FMI: Lagarde pede “mais tempo” para Portugal cumprir metas

Diretora do FMI
Diretora do FMI

A directora do Fundo Monetário Internacional, Christine Lagarde, recomendou que perante a exigência de redução drástica do défice, “Às vezes é preferível dispor de um pouco mais de tempo”.

Em conferência de imprensa, a responsável admitiu que dadas as circunstâncias “não é sensato centrarmo-nos em metas nominais e sim aplicar medidas para permitir a função dos estabilizadores”, especialmente nos países com mais dificuldades.

“É isso que preconizamos para Portugal, Espanha e também para a Grécia”, disse.

O rosto do FMI foi ainda mais longe e disse que para o caso da Grécia será necessário dar “um prazo adicional de dois anos para que esse país seja capaz de encarar um programa de ajuste das finanças públicas”, disse.
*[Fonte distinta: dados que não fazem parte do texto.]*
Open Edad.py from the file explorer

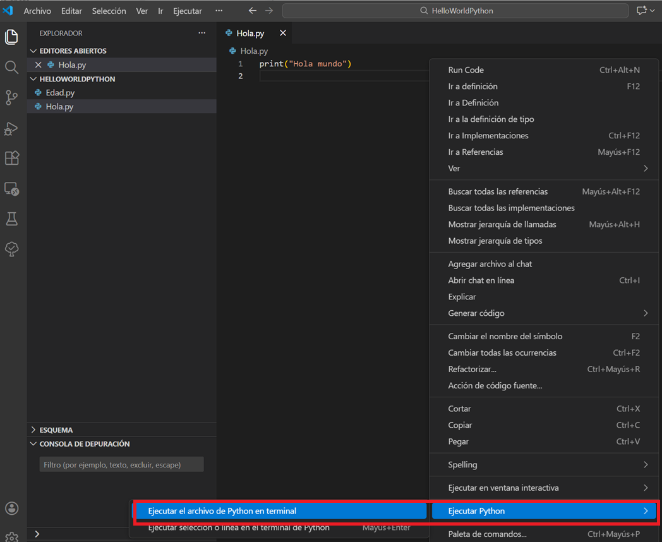point(60,93)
Da parte do FMI, Lagarde acrescentou que farão “todo o possível” para ajudar a Grécia a “voltar à recuperação” e aos mercados sem que necessite de uma “ajuda constante”.
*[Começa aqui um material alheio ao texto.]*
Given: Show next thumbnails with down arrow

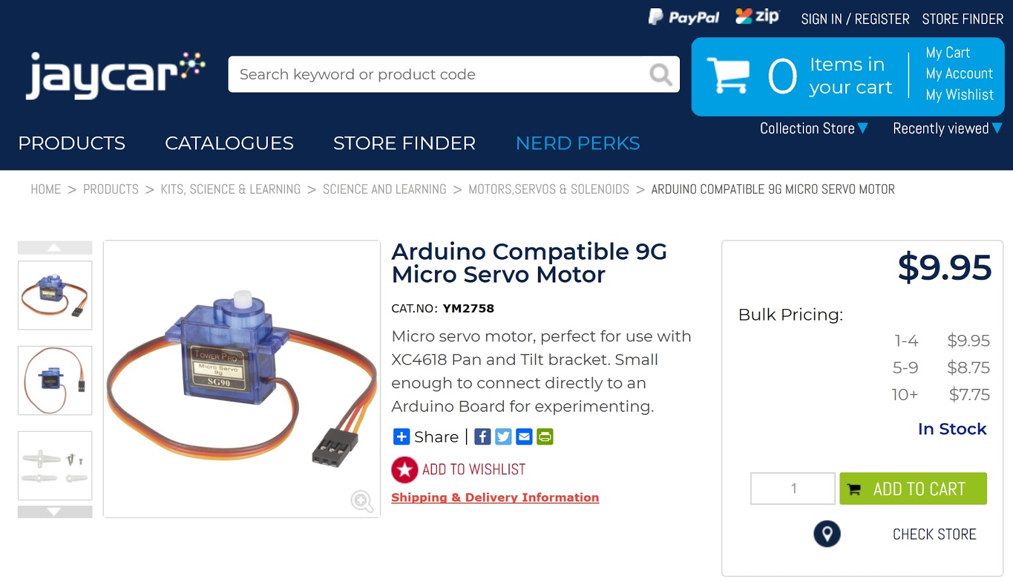Looking at the screenshot, I should pos(54,512).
Aos jornalistas, a diretora-geral do Fundo Monetário Internacional disse ainda que apesar de alguns países tenham “decidido medidas específicas e correctas”, tanto na Europa como nos Estados Unidos permanece uma “incerteza” que impede o crescimento e a criação de emprego.

Lembrou também as ações do Banco Central Europeu e da FED norte-americana mas assinalou que o impulso criado pelas instituições na ajuda aos estados “por si só não será suficiente” e apela à “ação, valentia e colaboração” destes organismos.